Des larmes dans les yeux, le cœur en charpie, Incendies a fait fondre les spectateurs de La Bâtie. Le texte déjà. Sur fond de Liban en feu, le thriller de Wajdi Mouawad montre à quel point une guerre peut exploser les liens identitaires. Tout le monde n'est pas né des fruits du viol de sa mère par son propre fils... La mise en scène, ensuite: avec une totale sobriété de moyens, mais un jeu investi à plein, Stanislas Nordey a placé ses acteurs au bord du public comme au bord d'un abîme, dans l'urgence de dire cette blessure de guerre. Très fort.

Les réussites

Vaudeville sur la vacuité de propos des bobos, Nous ne tiendrons pas nos promesses a tenu ses promesses. Malgré quelques longueurs, la Lausannoise Marielle Pinsard a pointé en riant toutes les débauches (de mots, de sexe, d'attitudes) d'une population étouffée par son inconsistance et sa fausse volonté de changer. Adultes formidablement hébétés également dans Le Bazar du homard, du Flamand Jan Lauwers. Un foutoir généralisé et diablement vivant pour raconter nos affolements.

Les déceptions

Créé pour la Cour d'honneur du Palais des Papes lors du dernier Festival d'Avignon, Inferno, de Romeo Castellucci, n'a pas résisté à son passage en salle. Le rituel des âmes en peine a perdu de sa grandeur et la majorité du public a bâillé là où elle aurait dû communier. Même ennui face à un Britannicus sans vie. A trop avoir travaillé la prosodie de l'alexandrin, le Français Gérard Desarthe a figé ses comédiens. Du Racine éteint.

Sur le plan local, rendez-vous manqué aussi avec Frankenstein, d'Eric Salama et les reines de beauté brésiliennes de Marco Berrettini (Freezao/Defreezao).
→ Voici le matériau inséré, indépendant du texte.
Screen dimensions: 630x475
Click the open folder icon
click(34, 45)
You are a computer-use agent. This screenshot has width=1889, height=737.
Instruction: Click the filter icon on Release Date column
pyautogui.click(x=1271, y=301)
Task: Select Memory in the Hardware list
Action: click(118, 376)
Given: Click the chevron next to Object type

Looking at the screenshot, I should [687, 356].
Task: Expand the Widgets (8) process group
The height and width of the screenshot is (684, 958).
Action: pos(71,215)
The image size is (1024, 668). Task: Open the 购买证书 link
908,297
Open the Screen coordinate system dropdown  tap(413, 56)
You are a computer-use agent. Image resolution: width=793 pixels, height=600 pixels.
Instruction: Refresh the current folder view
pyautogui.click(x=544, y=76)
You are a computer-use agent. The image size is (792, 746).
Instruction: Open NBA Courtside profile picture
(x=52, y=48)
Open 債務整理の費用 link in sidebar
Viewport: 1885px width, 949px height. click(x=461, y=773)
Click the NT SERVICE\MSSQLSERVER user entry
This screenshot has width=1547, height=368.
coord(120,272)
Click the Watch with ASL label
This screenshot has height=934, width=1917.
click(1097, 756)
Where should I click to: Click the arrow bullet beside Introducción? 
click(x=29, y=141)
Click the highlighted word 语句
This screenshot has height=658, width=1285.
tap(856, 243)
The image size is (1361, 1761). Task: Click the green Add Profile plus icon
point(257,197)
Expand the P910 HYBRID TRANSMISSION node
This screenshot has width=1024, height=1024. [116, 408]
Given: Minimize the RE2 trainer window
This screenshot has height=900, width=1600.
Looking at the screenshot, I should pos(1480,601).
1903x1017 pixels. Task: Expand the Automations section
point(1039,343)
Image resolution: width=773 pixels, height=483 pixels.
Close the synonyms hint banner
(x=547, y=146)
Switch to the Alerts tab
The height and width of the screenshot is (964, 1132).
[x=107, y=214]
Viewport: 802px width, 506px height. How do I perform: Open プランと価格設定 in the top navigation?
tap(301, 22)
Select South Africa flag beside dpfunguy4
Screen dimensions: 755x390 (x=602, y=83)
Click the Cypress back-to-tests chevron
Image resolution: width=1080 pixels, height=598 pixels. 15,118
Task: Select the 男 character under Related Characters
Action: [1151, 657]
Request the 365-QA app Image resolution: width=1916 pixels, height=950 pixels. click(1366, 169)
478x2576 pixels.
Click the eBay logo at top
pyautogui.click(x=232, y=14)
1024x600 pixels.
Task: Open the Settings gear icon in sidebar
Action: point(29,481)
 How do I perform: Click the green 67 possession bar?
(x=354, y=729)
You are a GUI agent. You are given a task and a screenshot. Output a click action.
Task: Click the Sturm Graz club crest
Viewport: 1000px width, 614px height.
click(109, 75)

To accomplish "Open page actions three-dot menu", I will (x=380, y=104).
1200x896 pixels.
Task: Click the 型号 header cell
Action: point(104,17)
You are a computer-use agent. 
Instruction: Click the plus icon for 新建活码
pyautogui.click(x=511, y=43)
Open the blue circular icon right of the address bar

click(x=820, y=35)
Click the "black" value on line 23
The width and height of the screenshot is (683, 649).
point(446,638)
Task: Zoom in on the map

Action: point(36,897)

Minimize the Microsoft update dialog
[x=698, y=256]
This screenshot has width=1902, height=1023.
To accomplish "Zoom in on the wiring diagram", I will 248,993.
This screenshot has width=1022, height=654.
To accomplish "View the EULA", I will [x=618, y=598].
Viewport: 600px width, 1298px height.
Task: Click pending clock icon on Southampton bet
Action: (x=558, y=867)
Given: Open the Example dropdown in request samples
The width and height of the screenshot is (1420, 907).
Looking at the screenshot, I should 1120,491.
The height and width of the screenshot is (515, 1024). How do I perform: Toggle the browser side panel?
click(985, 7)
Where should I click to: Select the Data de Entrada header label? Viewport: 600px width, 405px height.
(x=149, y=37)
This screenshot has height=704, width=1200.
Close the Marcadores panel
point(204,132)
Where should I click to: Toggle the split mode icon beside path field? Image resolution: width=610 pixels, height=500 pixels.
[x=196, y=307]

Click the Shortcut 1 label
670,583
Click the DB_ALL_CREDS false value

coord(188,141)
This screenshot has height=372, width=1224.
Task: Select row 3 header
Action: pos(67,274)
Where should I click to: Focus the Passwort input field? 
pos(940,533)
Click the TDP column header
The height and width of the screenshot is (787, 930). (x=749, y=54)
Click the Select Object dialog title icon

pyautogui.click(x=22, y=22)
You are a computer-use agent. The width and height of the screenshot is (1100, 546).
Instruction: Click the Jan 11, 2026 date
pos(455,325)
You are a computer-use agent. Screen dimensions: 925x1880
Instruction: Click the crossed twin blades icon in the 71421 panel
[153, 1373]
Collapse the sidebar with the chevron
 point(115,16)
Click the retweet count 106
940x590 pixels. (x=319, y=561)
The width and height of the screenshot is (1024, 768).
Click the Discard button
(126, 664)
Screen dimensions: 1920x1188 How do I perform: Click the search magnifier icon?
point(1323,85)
Le premier a voulu trop en dire sur le rejet chronique en Suisse de l'étranger, tandis que Berrettini, qui explore d'ordinaire avec succès le simple échec d'être né, n'en dit cette fois vraiment pas assez...

L'émergent

Regard habile sur un sujet piégé. Encore peu connu, le Genevois Jérôme Richer revient sur l'évacuation du squat Rhino. Sans manichéisme dans le propos et avec une diversité de formes théâtrales qui rend compte de la complexité politique, mais aussi poétique. du questionnement. Chapeau.